Implementation Goals
- Seamless integration with existing Anomalib APIs
- Minimal code changes required from users to enable multi-GPU training
- Proper utilization of PyTorch Lightning's multi-GPU capabilities
- Consistent performance improvements when using multiple GPUs
Implementation Steps
- Review PyTorch Lightning's multi-GPU implementation and best practices
- Modify the
Engineclass to properly handle multi-GPU configurations - Ensure all Anomalib models are compatible with distributed training
- Update data loading mechanisms to work efficiently with multiple GPUs
- Implement proper synchronization of metrics and logging across devices
- Add multi-GPU tests to the test suite
- Update documentation with multi-GPU usage instructions and best practices
Potential Challenges
- Ensuring all models in Anomalib are compatible with distributed training
- Handling model-specific operations that may not be distribution-friendly
- Managing different GPU memory capacities and load balancing
- Debugging training issues specific to multi-GPU setups
Discussion Points
- Should we support different distributed training strategies (DP, DDP, etc.)?
- How do we ensure reproducibility across single and multi-GPU training?
Next Steps
- [ ] Conduct a thorough review of PyTorch Lightning's multi-GPU capabilities
- [ ] Create a detailed technical design document for the implementation
- [ ] Implement a prototype with a single model and test performance gains
- [ ] Discuss potential impacts on existing features and user workflows
- [ ] Plan for gradual rollout, starting with a subset of models
Additional Considerations
- Performance benchmarking: single GPU vs multi-GPU for various models and datasets
- Impact on memory usage and potential optimizations
- Handling of model checkpointing and resuming training in multi-GPU setups
We welcome input from the community on this feature. Please share your thoughts, concerns, or suggestions regarding the implementation of multi-GPU support in Anomalib.
Hey guys, this is presumably one of the most important missing features in Anomalib. Do you have any ideas when v1.2 with multi-GPU training will be released?
Hi @haimat, I agree with you, but to enable multi-gpu, we had to go through a number of refactors here and there. You could check the PRs done to feature/design-simplifications branch.
What is left to enable multi-gpu is metric refactor and visualization refactor, which we are currently working on.

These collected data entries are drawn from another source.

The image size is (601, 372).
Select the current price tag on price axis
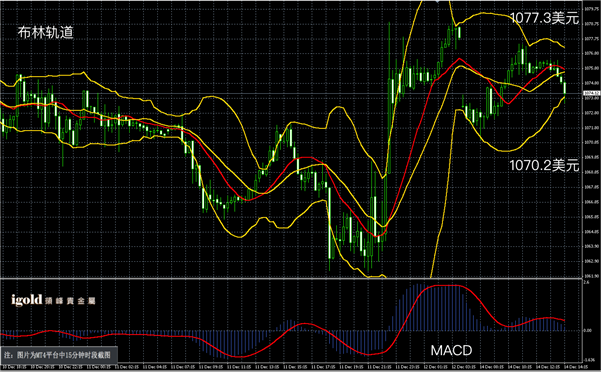pyautogui.click(x=591, y=93)
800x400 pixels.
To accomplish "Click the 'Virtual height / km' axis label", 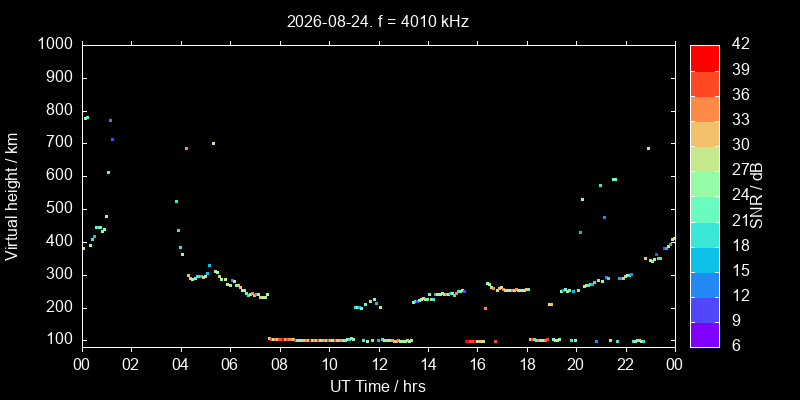I will coord(12,196).
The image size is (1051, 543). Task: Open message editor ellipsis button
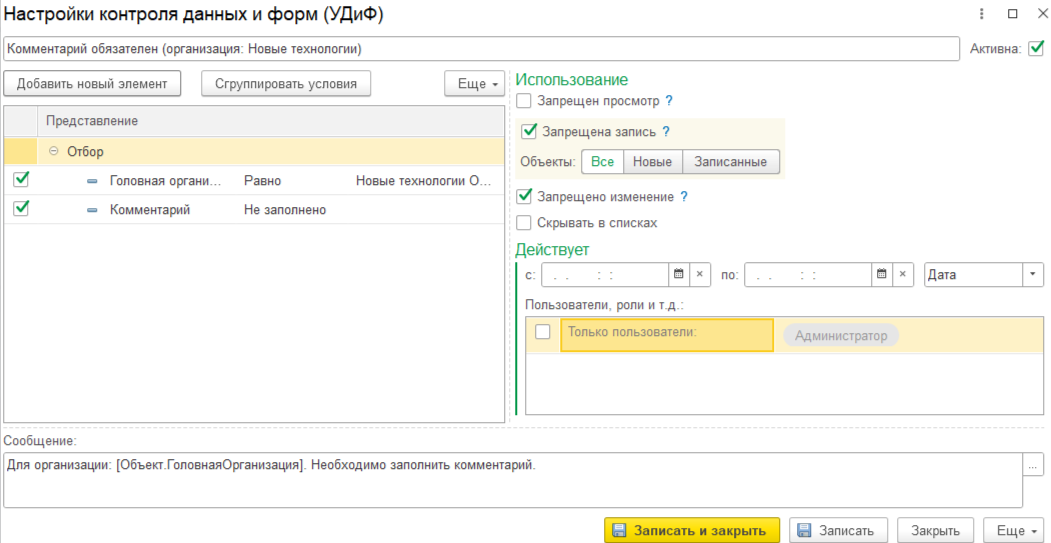(1034, 465)

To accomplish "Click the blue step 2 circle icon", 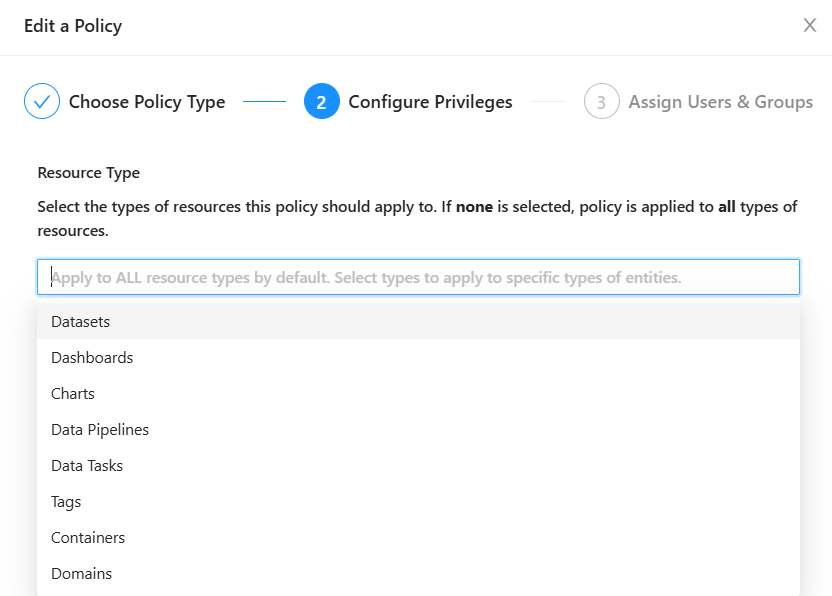I will pos(322,102).
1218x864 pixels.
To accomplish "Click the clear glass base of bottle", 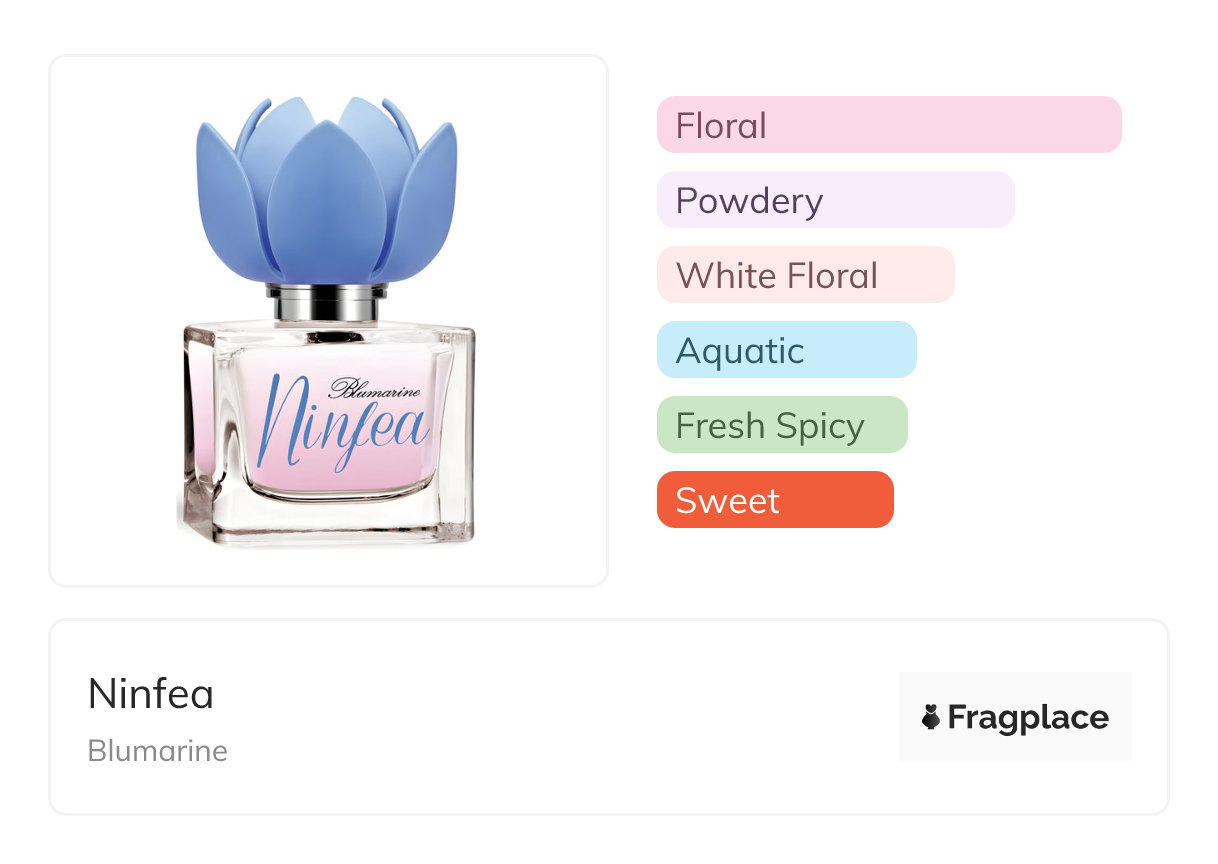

That sounds great, thanks for the update. Do you have an estimation on when you might be ready with this whole change?
@samet-akcay Hello, do you have any ideas when this might be released?
@haimat, we figured this requires quite some changes within AnomalyModule. Required changes unfortunately breaks the backwards compatibility, which is the reason why we decided to release this as part of v2.0. We are currently working on it on feature/design-simplifications branch, which will be released as v2.0.0
@samet-akcay Thanks for the update. Do you have an estimation, when you plan to release version 2.0?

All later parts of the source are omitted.